• **Work item**
How many lines of the data include the string "computer"? State the number and nothing else.

Stored data
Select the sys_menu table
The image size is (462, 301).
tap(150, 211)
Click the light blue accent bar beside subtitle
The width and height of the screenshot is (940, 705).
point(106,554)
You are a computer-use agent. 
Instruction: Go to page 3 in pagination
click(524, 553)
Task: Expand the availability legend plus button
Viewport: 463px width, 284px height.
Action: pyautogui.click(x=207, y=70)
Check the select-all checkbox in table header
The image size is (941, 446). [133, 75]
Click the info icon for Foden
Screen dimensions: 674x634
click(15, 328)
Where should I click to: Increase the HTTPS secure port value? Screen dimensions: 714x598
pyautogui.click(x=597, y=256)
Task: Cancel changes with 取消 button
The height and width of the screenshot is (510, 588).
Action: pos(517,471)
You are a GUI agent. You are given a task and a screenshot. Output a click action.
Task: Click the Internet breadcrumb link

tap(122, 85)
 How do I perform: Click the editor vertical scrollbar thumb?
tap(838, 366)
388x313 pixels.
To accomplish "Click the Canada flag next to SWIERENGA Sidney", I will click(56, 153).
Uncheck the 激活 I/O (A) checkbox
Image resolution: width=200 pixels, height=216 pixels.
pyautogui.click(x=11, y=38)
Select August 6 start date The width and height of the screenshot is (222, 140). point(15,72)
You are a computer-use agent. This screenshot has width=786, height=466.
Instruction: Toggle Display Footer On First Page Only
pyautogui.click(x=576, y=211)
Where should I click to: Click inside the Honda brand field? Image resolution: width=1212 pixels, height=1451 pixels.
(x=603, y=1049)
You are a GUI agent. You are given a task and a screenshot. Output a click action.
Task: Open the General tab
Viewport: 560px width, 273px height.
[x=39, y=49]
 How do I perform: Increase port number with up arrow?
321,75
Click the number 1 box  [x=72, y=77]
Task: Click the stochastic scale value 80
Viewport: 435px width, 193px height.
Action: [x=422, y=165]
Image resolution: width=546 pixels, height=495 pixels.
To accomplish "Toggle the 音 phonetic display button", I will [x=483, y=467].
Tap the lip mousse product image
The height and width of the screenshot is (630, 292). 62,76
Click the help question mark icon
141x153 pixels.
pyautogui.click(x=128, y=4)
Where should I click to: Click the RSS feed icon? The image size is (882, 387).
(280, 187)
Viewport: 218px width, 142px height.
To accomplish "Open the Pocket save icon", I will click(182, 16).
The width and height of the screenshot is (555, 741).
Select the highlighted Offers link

• **Answer for the task**
2